● Brief: Go through the records line by line from the top and repeat each one exactly, ending with the line that contains "В продажу поступил ручной инструмент фирмы Unipro".

──────

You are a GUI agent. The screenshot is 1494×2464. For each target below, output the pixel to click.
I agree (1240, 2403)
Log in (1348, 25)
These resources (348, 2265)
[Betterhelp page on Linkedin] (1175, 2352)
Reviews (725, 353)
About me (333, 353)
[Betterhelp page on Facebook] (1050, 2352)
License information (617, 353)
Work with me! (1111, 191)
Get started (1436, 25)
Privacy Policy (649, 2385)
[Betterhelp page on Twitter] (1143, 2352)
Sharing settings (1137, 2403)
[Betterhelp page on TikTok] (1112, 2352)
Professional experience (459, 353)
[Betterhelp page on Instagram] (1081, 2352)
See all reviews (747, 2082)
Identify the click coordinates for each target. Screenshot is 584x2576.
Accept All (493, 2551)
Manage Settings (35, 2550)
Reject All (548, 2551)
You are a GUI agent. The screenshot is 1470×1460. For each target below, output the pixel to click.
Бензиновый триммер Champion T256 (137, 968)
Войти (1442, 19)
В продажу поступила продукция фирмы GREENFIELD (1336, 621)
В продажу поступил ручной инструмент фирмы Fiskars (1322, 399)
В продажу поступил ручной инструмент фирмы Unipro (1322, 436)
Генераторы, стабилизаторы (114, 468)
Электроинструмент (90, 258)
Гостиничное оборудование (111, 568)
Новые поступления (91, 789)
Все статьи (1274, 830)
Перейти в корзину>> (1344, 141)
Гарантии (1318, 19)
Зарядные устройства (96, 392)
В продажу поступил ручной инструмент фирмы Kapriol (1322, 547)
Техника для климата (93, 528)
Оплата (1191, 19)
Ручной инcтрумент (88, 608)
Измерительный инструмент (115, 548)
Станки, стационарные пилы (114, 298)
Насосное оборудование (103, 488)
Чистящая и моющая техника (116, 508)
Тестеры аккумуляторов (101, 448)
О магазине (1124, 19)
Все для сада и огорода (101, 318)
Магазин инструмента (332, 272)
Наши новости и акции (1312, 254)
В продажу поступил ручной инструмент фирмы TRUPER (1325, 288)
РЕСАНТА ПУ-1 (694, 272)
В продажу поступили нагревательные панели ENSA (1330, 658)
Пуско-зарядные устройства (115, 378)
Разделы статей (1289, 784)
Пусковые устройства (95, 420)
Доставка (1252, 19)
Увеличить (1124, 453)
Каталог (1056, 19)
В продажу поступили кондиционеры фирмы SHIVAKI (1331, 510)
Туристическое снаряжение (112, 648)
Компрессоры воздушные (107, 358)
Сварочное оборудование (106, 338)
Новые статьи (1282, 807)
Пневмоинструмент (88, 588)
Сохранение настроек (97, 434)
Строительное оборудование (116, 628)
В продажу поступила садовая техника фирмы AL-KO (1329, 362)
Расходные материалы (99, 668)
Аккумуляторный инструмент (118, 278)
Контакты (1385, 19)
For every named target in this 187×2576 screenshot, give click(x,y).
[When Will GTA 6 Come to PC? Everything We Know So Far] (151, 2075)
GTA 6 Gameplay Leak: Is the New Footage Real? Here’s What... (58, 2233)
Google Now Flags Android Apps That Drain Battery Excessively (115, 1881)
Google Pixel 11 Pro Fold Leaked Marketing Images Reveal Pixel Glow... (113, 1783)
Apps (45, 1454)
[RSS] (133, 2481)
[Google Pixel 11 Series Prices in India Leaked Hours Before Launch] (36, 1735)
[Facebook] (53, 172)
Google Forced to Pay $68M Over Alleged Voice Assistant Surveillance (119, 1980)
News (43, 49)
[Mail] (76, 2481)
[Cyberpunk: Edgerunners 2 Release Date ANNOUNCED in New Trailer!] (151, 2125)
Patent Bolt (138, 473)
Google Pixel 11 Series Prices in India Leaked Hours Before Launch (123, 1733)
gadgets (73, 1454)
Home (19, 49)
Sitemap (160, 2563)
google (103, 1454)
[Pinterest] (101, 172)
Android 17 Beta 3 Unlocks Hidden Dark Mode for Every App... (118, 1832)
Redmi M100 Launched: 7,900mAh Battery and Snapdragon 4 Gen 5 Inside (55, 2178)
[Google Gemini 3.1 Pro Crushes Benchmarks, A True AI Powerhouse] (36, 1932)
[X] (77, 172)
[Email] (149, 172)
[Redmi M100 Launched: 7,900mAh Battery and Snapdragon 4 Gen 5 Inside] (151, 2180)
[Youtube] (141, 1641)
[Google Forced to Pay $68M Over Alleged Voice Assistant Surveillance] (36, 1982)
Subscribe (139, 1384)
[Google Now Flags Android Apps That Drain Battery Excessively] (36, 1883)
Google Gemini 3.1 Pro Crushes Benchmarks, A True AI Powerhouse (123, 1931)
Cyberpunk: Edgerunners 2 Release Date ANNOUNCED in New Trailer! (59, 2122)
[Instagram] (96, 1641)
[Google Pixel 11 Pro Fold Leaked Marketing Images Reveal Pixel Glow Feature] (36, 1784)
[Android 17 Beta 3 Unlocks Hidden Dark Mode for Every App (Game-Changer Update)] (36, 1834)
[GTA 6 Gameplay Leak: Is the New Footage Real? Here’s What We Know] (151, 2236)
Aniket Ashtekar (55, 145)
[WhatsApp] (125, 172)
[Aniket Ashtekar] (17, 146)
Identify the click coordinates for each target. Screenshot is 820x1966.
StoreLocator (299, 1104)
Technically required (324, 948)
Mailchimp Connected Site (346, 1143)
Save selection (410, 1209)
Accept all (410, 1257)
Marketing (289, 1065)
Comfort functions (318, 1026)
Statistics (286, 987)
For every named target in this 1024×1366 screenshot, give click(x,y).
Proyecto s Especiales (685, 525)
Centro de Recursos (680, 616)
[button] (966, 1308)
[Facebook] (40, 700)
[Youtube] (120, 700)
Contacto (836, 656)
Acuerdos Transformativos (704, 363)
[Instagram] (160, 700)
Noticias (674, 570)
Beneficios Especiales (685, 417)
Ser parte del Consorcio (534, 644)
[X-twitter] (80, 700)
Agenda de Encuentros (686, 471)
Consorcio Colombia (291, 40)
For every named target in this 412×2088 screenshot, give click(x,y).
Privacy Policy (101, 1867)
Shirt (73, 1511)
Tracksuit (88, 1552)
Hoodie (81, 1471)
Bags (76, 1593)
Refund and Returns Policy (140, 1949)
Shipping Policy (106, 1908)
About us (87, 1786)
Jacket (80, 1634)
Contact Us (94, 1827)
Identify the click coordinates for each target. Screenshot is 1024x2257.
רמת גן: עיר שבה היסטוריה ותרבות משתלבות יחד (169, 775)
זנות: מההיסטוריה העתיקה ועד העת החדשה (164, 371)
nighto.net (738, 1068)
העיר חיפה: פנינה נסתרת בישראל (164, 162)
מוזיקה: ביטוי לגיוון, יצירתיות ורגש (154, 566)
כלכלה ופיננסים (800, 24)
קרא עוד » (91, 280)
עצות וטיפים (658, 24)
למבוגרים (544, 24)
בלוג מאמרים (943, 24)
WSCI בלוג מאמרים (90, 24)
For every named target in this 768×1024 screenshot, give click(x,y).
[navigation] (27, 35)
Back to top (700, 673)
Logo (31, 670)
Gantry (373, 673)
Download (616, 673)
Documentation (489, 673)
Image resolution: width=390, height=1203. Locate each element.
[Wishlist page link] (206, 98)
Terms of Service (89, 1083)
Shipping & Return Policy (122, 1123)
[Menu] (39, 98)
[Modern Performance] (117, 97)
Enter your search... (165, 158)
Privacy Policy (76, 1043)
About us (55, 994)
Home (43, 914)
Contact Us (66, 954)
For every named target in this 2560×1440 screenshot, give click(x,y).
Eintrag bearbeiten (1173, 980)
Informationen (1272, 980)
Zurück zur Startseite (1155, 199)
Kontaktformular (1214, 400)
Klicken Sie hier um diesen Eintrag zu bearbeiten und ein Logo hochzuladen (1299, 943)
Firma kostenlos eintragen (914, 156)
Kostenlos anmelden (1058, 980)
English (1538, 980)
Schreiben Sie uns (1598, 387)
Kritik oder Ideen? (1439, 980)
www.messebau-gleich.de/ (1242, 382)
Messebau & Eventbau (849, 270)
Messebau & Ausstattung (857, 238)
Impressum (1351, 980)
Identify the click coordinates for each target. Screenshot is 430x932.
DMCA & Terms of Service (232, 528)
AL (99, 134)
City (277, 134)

──────

● Task response:
You are a GUI agent. The screenshot is 1494×2464. For each target below, output the pixel to click.
I agree (1240, 2403)
Log in (1348, 25)
These resources (348, 2265)
[Betterhelp page on Linkedin] (1175, 2352)
Reviews (725, 353)
About me (333, 353)
[Betterhelp page on Facebook] (1050, 2352)
License information (617, 353)
Work with me! (1111, 191)
Get started (1436, 25)
Privacy Policy (649, 2385)
[Betterhelp page on Twitter] (1143, 2352)
Sharing settings (1137, 2403)
[Betterhelp page on TikTok] (1112, 2352)
Professional experience (459, 353)
[Betterhelp page on Instagram] (1081, 2352)
See all reviews (747, 2082)
Identify the click coordinates for each target. Screenshot is 584x2576.
Accept All (493, 2551)
Manage Settings (35, 2550)
Reject All (548, 2551)
You are a GUI agent. The screenshot is 1470×1460. For each target below, output the pixel to click.
Бензиновый триммер Champion T256 (137, 968)
Войти (1442, 19)
В продажу поступила продукция фирмы GREENFIELD (1336, 621)
В продажу поступил ручной инструмент фирмы Fiskars (1322, 399)
В продажу поступил ручной инструмент фирмы Unipro (1322, 436)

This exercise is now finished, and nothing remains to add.